Exercise objective:
Filter these entries, keeping only lines that hold the word "Open".

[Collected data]
━━━
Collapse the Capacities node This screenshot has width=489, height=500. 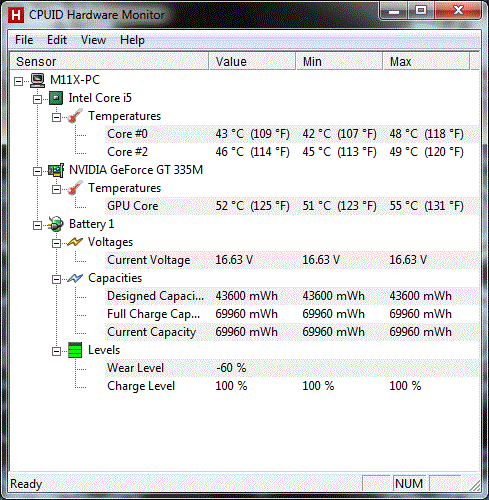(56, 279)
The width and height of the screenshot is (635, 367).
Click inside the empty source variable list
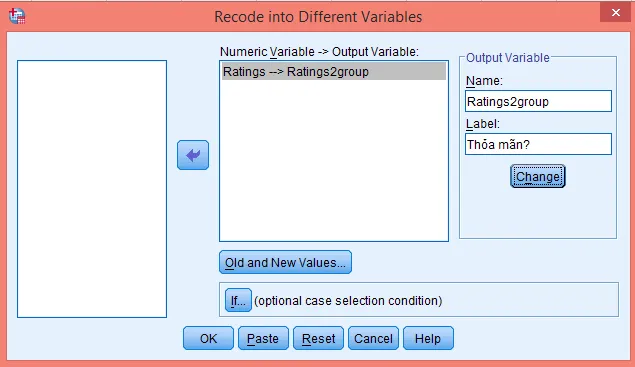click(92, 189)
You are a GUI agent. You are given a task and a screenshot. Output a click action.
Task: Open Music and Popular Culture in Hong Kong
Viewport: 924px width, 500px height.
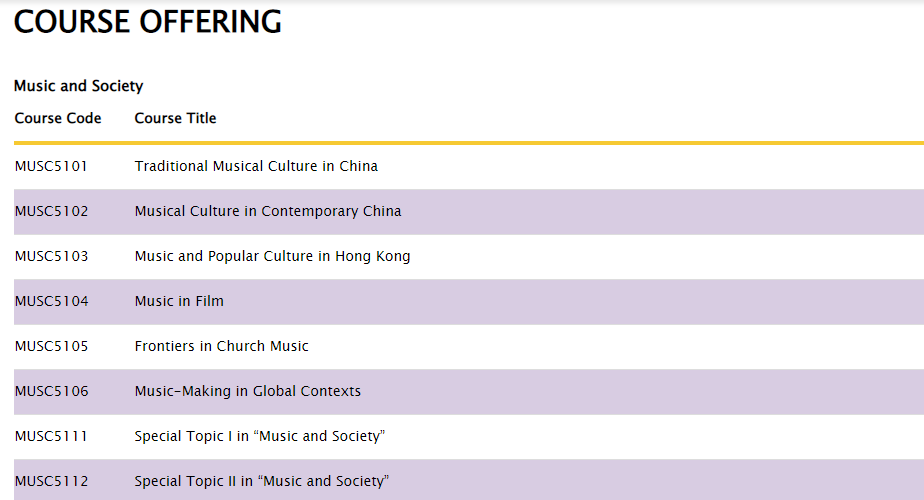272,256
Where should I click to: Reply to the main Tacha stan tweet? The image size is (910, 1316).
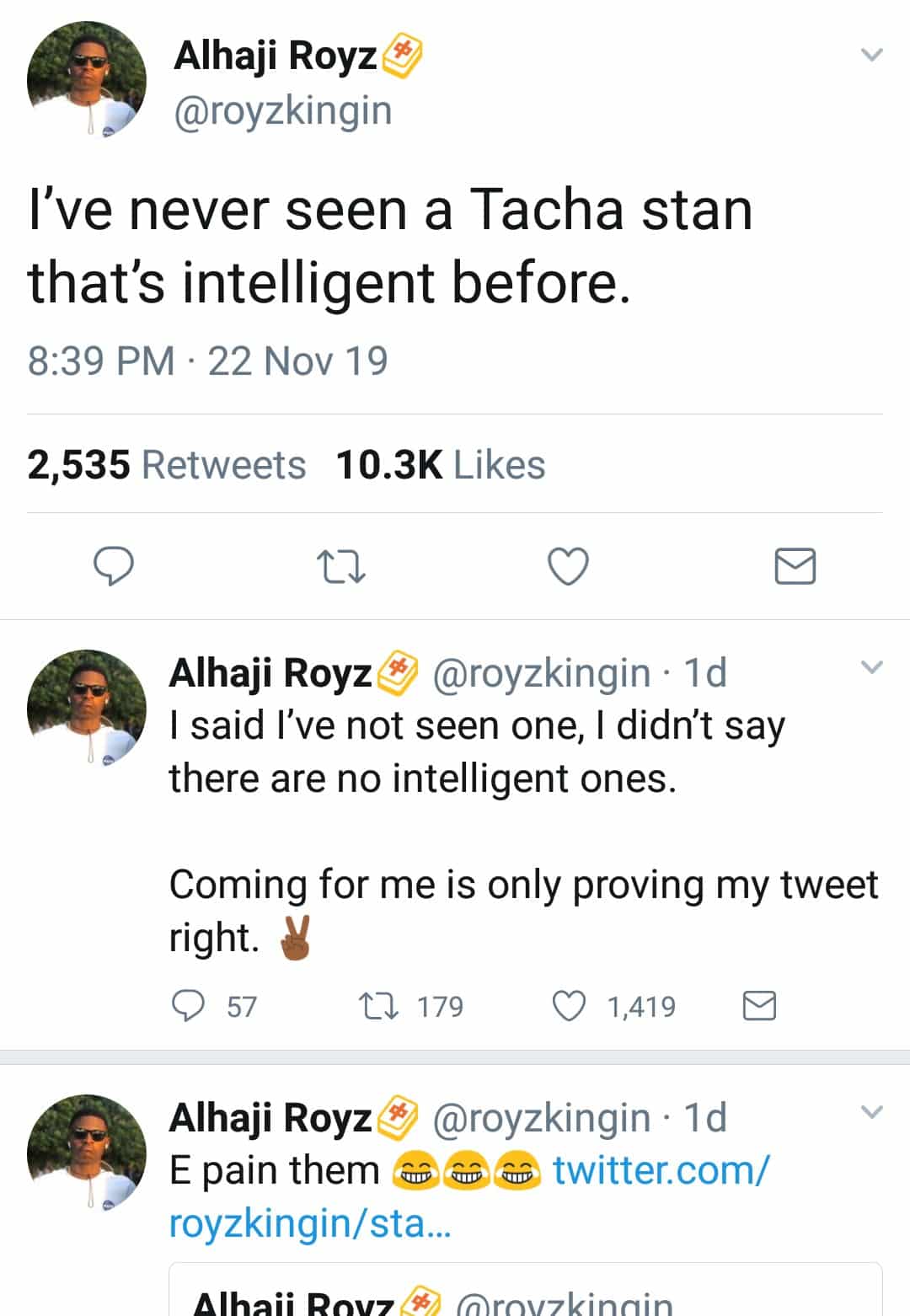tap(113, 565)
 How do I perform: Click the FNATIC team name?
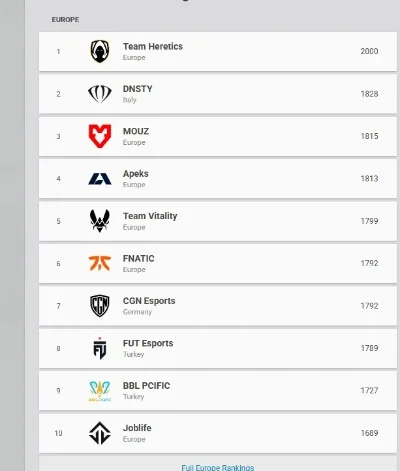(139, 258)
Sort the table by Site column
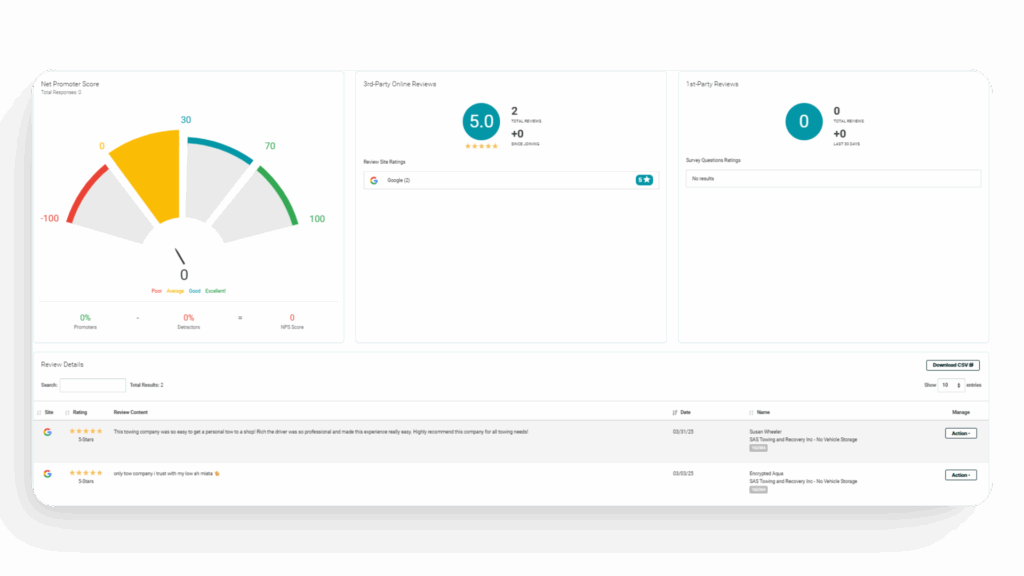The height and width of the screenshot is (576, 1024). coord(48,412)
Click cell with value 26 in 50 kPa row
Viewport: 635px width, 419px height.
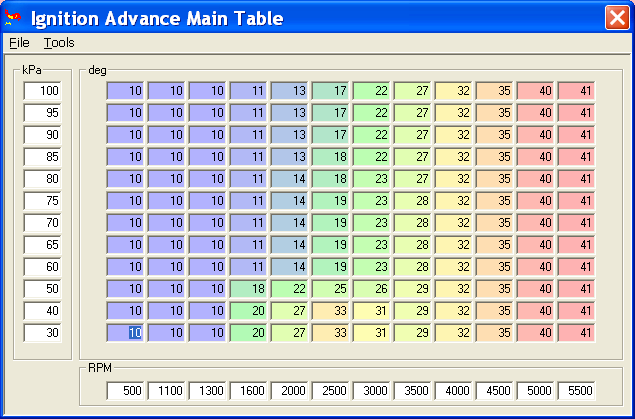pyautogui.click(x=372, y=289)
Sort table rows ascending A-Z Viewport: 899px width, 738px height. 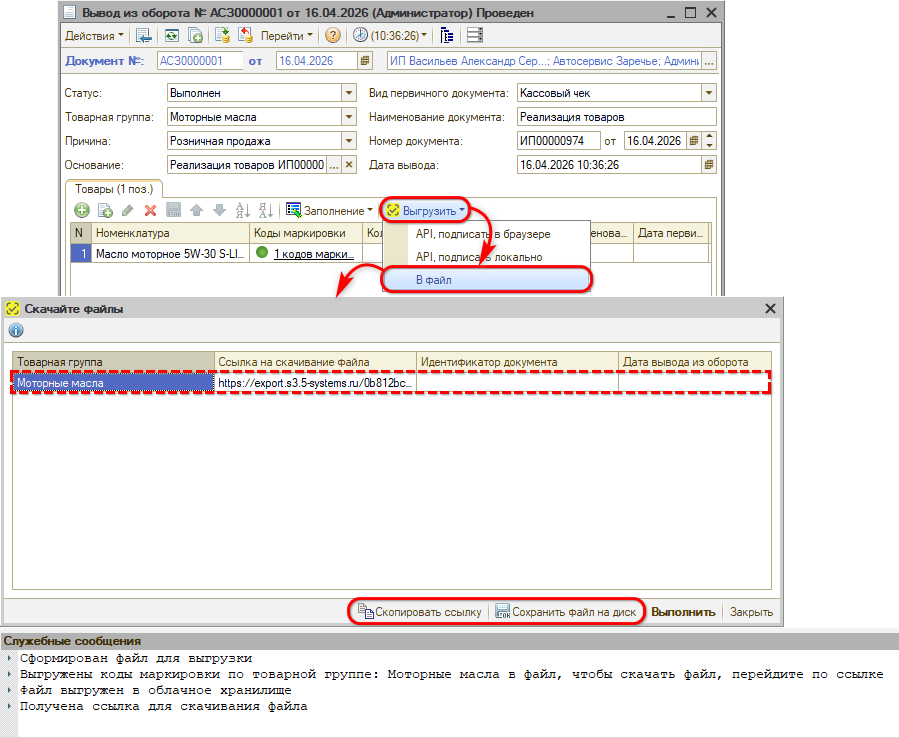[x=241, y=211]
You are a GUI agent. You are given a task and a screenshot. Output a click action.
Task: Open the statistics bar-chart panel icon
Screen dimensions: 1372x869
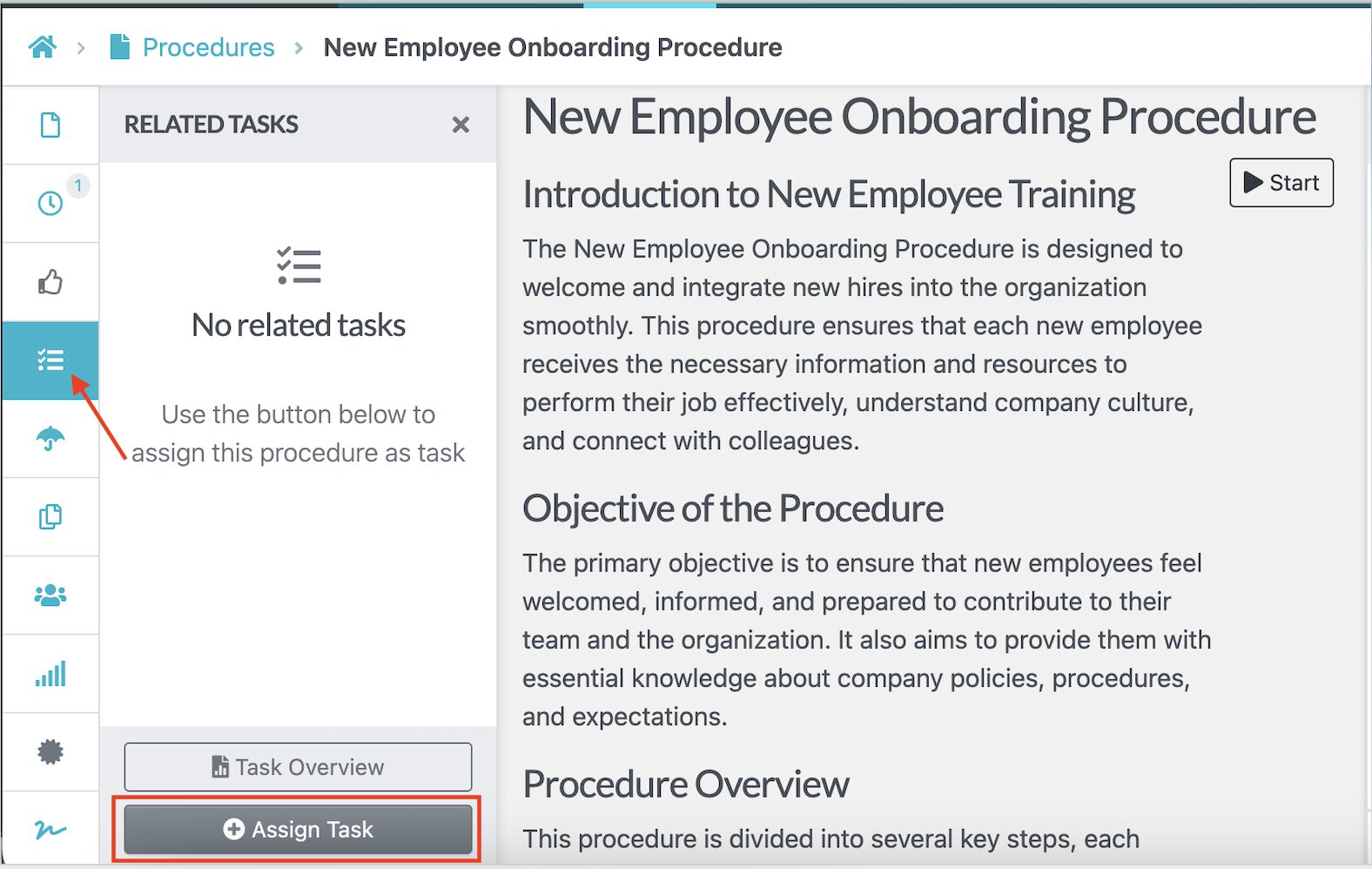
━━━
Solution to this exercise:
Task: Open Music and Popular Culture in Hong Kong
Task: Open the statistics bar-chart panel icon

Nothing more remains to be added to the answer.